Host Card Emulation
Securing a mobile phone such that it can be used to make credit or debit transactions at a physical point-of-sale (POS) terminal is a challenge. Payment systems based on magnetic stripe cards have evolved to use EMV chip cards and the natural next stage was to utilize dedicated security hardware inside most phones called a Secure Element to host the payment application, user payment credentials and the associated cryptographic keys.

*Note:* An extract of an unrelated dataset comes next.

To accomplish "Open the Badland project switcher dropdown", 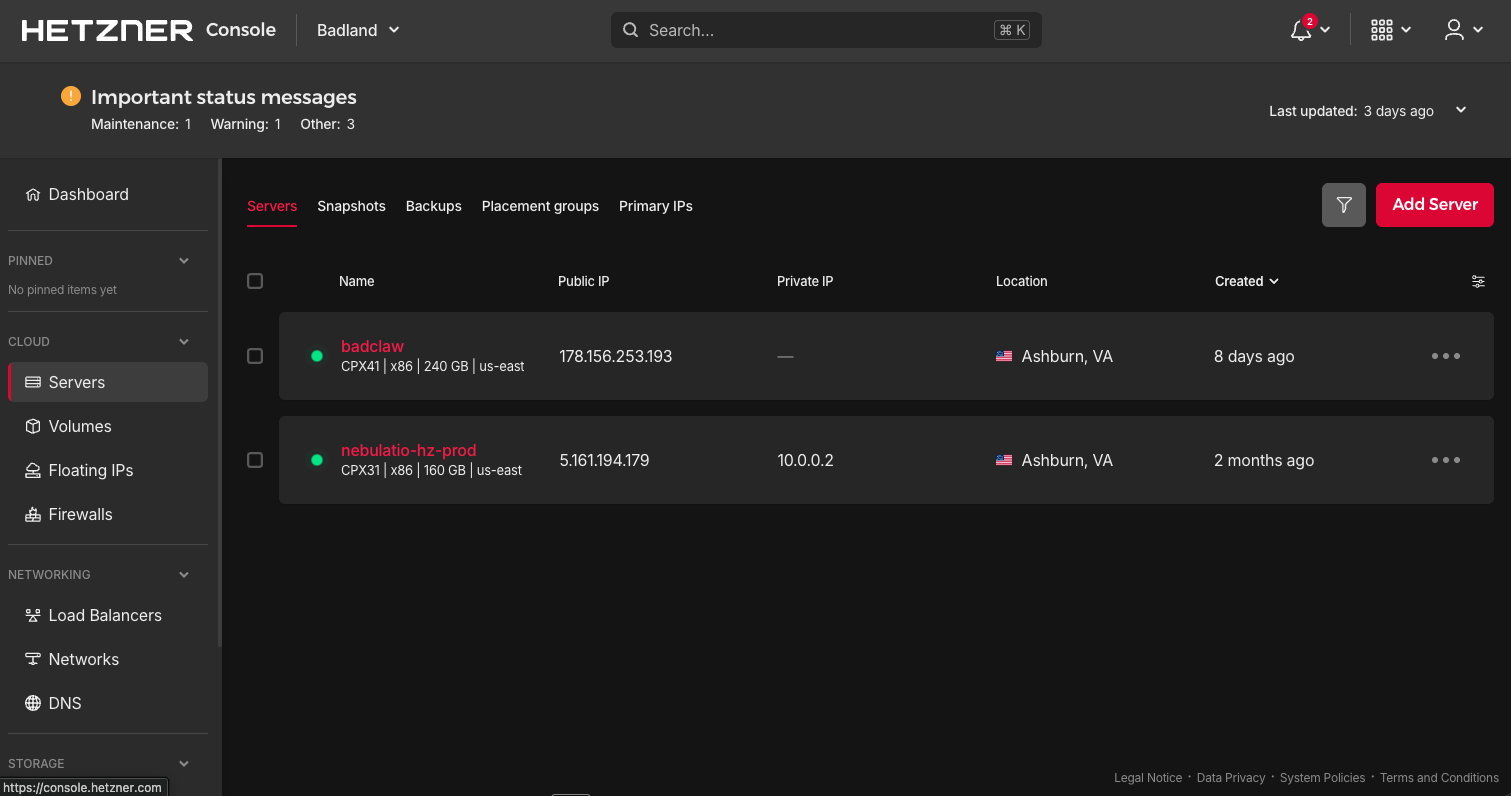I will tap(357, 30).
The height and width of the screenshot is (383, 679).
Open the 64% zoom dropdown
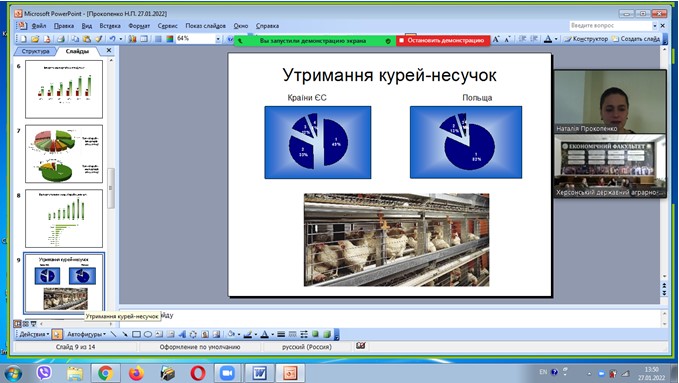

However, this approach has proven difficult to take from pilot to mass deployment for a variety of reasons – lack of standardization for mobile phones, complex certification requirements and, most importantly, the reluctance of many banks to cede control to a third party, the Trusted Service Manager (TSM). In the TSM model the bank pays to ‘rent space’ on the Secure Element, which is typically controlled by a mobile network operator (MNO) or handset manufacturer. To overcome these challenges an alternative approach is rapidly gaining support - host card emulation (HCE). With HCE, critical payment credentials are stored in a secure shared repository (the issuer data center or private cloud) rather than on the phone. Using host card emulation, limited use credentials are delivered to the phone in advance to enable contactless transactions to take place. Although host card emulation eliminates the need for TSMs and shifts control back to the banks, it brings with it a different set of security and risk challenges.